About a year and a bit ago I was diagnosed with Crohn’s disease. After getting awful stomach cramps I took my self to the emergency room and waited for the news. After that things seemed to settle down due to a high dose of steroids from my awesome doc. For a year or so I was doing well, I would only have a flare every few weeks and they were typically light on me. However, this June things changed.

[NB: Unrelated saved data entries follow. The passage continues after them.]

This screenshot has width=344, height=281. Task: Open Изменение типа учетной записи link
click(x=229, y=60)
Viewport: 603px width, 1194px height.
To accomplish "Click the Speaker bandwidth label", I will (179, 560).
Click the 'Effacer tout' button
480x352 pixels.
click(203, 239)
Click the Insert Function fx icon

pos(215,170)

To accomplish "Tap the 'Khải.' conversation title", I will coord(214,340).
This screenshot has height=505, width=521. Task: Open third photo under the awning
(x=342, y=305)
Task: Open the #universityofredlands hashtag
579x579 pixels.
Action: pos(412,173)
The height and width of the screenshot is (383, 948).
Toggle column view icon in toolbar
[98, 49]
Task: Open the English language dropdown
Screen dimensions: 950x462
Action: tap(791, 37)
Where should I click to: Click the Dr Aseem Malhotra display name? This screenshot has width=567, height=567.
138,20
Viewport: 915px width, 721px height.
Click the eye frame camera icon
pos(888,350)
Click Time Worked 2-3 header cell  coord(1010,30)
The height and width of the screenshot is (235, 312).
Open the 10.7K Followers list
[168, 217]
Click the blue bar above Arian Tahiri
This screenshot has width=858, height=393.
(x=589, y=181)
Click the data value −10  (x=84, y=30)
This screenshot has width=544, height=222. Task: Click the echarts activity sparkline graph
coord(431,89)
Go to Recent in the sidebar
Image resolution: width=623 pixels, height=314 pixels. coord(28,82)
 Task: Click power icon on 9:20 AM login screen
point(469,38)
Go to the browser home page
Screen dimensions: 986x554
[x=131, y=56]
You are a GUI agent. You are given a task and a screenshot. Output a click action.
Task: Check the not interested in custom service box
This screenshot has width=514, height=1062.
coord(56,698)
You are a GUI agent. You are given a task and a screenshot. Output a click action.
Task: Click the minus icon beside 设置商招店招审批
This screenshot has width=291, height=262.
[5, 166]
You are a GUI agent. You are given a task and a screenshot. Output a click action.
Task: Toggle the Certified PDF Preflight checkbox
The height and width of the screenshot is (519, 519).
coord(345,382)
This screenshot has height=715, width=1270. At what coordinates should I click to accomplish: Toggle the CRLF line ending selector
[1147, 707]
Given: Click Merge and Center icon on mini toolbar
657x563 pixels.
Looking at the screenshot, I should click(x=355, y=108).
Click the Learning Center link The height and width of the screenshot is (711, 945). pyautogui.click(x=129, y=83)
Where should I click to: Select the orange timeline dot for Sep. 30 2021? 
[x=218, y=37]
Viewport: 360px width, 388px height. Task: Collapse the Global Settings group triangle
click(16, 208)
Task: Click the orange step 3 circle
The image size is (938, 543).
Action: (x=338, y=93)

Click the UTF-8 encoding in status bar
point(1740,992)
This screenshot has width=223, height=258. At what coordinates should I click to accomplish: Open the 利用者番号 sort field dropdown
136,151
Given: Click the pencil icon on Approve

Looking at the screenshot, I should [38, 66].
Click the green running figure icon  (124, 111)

It was a normal day, I hadn’t had a flare in a while and things were great. I came home from work on June the 17th feeling pretty good. I sat down and relaxed as usual and come time to sleep as soon as I lay in bed I felt this agonising pain in my lower right abdomen. It was like a flick of a switch. This was not anything like I’ve ever had. I tried to sleep it off and take my meds but nothing worked. I had this hunger rage that hit me at three am and I could not figure out what was wrong. That morning I struggled to get up. I got ready for work and ended up driving to the emergency room instead. They were as baffled as me until they saw the CT scan. I spent the day getting heavy doses of morphine just to stay responsive.
They were mentioning surgery a lot during the day and surgery was always something I wanted to avoid. Late that afternoon a surgeon and his team came to my room in a rush and basically said we operate now or there’s no tomorrow. My bowel had burst as well as my appendix. Things weren’t looking that great. I had also been told I’ve got peritonitis! Anyways they operated and fixed things up. I spent about a week in the hospital recovering but having emergency calls on a daily basis. I went home a week later only for things to take an even worse turn. The next morning I went into septic shock before I could even get out of bed. This was one of the most horrific things I’ve experienced. The amount of paramedics and all the equipment that was set up so fast was incredible.
That night they operated again and found that the peritonitis infection had covered all my organs and they basically went in and washed it out. From this point on I have not much recollection of the coming weeks as I spent a while in intensive care. After that I spent another two months in the hospital with multiple drains put in and pulled out just about on a weekly basis. The surgeon, chrons doc and infectious disease doctor had come to the conclusion that the there was a leak in my bowel because the infection would just keep returning. I was up and down from the x-ray theatres. I can’t recall every one I had that many. Apparently about 20 CTs. I had everything going the wrong way from fluid on the lungs to swelling. It wasn’t that fun. After a while things seemed to straighten out and I got sent home on masses of medication. Treating many things. However two days later it was all on again. I remember this insane amount of pain and the feeling of everything I eat not going anywhere. I ended up back in surgery with an obstruction from scar tissue growth. Again.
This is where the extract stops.